▸ Exercise instructions: Filter the entries for the string "Hide". Copy each line that has it.

▸ Supplied records:
● ● ● ● ● ● ●

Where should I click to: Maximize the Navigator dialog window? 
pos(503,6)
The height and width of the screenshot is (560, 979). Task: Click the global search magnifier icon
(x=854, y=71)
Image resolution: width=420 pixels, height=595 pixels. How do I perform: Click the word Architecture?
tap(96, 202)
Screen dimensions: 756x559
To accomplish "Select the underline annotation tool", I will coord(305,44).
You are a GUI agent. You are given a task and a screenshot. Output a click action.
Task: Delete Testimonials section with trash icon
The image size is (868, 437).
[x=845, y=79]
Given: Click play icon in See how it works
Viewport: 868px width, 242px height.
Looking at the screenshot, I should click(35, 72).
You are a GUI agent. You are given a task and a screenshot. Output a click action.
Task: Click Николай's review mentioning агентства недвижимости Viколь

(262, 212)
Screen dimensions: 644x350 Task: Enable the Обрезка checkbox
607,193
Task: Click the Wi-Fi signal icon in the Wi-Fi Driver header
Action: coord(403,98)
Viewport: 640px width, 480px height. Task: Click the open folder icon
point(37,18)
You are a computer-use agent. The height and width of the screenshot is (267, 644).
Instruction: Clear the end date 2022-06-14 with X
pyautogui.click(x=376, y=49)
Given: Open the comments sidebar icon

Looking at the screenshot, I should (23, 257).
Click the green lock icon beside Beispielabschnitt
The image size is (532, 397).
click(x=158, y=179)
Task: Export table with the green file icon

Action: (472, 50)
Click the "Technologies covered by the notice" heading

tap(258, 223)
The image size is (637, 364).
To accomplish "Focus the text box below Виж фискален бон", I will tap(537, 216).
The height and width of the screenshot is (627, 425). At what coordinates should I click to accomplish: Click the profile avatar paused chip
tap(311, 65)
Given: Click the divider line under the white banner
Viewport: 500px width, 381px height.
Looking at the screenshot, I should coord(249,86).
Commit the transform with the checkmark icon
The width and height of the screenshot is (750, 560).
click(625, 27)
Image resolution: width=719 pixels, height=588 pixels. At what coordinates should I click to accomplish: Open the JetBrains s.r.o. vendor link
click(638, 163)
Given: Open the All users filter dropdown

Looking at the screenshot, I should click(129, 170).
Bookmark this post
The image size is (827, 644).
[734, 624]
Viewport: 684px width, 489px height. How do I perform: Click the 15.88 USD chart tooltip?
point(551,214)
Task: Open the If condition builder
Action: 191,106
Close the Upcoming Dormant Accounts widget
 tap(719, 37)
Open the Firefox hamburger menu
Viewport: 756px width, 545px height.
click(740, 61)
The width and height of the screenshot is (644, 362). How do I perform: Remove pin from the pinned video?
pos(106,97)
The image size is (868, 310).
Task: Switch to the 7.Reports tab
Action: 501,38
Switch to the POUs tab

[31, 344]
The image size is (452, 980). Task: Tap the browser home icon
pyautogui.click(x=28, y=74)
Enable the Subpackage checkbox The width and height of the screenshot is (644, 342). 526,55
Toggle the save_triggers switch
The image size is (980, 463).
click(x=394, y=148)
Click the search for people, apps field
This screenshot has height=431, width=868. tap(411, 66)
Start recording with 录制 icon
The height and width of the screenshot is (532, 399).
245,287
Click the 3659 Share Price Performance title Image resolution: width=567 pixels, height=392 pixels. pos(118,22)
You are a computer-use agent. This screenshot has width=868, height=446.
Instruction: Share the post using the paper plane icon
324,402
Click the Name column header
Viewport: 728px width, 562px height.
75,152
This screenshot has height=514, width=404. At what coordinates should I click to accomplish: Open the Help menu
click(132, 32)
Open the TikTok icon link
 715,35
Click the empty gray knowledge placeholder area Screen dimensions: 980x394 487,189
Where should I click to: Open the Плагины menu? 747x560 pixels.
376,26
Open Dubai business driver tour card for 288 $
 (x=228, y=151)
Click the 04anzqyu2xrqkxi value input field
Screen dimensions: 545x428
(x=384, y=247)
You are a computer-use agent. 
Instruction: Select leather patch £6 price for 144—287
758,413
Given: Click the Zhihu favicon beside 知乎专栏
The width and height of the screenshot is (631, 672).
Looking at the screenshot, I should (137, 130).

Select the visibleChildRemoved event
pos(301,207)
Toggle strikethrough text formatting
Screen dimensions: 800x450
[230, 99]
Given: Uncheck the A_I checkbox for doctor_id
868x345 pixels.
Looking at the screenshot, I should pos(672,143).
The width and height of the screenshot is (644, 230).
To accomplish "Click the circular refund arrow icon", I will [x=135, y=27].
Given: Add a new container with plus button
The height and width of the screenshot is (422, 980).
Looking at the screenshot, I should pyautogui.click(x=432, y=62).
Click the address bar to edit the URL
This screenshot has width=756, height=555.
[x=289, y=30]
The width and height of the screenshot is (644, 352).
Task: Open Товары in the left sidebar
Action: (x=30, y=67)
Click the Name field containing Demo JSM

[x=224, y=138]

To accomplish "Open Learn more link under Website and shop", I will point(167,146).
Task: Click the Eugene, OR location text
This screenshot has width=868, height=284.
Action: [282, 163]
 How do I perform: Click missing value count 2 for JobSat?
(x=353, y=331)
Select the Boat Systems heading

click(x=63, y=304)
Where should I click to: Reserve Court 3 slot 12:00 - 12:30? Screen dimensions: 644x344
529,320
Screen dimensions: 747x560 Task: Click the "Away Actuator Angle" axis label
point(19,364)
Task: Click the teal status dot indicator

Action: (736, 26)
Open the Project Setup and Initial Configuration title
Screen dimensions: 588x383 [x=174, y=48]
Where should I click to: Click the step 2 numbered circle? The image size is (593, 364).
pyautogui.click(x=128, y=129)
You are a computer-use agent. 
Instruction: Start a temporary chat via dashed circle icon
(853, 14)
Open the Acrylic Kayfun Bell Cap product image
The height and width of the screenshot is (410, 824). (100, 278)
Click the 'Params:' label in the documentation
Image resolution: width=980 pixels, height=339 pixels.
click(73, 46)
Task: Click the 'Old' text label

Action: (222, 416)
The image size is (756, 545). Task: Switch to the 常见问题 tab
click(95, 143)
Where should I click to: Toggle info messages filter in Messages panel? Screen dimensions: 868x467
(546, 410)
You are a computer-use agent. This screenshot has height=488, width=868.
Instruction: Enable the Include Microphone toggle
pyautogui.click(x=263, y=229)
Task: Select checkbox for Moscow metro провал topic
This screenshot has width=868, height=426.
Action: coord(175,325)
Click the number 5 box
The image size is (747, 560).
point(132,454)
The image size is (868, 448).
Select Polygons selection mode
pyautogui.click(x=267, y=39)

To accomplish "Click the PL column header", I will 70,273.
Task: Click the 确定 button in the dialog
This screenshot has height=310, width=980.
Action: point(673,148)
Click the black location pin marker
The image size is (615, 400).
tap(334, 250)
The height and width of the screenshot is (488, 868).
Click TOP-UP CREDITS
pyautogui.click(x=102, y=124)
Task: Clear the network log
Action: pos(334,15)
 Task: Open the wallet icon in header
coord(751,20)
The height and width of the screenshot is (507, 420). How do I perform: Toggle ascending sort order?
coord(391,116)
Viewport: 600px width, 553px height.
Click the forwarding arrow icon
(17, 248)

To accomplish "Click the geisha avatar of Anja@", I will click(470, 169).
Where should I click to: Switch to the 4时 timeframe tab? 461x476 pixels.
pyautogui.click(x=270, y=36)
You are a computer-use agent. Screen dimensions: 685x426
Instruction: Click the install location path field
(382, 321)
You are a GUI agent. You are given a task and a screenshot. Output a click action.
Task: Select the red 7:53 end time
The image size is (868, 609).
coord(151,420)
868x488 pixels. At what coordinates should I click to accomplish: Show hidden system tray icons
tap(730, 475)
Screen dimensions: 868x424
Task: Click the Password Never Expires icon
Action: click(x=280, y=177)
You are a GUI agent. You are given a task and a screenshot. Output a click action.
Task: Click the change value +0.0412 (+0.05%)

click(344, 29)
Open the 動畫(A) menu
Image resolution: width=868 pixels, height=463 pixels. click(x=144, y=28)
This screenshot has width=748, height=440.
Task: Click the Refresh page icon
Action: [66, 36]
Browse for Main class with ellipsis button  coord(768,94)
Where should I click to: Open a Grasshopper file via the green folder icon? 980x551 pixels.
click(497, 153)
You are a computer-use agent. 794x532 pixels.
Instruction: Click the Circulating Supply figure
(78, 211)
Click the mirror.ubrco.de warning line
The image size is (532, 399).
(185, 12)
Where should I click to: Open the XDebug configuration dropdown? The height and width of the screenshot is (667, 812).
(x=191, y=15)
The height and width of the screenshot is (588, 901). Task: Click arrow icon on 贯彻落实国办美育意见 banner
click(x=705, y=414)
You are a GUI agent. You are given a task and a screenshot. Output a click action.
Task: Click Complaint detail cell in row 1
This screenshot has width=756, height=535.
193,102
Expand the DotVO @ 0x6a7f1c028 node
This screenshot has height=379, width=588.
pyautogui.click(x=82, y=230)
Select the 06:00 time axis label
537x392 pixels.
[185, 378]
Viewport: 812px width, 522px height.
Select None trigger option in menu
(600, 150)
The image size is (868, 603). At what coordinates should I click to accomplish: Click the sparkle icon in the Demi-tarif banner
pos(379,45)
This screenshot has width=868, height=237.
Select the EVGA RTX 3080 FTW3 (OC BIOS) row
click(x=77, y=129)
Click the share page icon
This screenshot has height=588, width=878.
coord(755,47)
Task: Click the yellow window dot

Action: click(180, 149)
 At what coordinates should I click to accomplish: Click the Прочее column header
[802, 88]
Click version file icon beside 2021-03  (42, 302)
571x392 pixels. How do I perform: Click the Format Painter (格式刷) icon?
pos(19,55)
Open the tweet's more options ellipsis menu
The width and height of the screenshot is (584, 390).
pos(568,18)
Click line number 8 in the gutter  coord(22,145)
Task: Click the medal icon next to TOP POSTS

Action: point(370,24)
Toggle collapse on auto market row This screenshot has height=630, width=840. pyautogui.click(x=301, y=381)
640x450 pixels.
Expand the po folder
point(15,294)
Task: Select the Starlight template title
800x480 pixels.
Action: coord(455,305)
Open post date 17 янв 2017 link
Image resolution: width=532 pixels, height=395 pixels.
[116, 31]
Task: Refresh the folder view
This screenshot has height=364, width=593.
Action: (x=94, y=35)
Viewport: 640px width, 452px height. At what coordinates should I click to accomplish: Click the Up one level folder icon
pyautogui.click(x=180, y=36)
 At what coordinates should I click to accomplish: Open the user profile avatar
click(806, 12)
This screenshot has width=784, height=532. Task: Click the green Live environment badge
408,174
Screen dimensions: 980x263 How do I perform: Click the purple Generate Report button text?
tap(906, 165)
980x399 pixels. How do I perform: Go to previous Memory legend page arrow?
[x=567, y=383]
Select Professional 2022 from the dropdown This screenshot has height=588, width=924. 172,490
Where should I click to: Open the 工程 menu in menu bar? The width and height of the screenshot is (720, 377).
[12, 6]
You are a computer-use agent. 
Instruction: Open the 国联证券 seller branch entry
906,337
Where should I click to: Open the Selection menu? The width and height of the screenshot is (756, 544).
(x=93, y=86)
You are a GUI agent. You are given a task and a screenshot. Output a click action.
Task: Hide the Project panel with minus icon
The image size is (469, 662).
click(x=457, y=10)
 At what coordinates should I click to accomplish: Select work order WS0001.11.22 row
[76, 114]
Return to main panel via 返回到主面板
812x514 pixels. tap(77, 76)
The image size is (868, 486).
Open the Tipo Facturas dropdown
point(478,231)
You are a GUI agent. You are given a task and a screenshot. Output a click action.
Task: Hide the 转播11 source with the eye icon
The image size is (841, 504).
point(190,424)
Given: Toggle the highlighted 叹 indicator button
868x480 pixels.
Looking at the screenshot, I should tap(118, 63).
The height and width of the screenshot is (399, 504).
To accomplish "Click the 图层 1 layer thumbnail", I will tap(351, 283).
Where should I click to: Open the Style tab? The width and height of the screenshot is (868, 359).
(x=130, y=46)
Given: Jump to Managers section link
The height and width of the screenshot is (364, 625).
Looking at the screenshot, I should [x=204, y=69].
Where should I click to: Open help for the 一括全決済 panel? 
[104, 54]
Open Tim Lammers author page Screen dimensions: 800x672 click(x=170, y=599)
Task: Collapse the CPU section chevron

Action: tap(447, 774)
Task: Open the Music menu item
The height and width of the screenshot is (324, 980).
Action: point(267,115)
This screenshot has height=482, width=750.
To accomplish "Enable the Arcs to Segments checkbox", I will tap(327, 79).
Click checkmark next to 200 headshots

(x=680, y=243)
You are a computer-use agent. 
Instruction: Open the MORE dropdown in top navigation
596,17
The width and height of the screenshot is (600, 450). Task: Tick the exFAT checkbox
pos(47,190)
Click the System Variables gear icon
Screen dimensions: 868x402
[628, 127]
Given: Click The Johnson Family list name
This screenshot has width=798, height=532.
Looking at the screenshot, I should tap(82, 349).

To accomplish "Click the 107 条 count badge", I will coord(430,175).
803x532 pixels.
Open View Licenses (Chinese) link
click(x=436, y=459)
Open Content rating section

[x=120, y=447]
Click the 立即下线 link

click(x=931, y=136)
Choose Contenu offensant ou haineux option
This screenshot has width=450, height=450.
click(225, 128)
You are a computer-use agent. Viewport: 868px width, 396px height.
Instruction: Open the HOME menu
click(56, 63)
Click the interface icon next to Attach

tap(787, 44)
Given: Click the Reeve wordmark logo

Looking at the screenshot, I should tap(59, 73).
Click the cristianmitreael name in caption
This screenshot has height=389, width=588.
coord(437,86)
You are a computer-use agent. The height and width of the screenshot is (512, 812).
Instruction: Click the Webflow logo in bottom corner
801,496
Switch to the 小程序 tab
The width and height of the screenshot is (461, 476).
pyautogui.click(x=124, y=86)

● ● ● ● ● ● ●

▸ Exercise response:
Task: Hide the Project panel with minus icon
Task: Hide the 转播11 source with the eye icon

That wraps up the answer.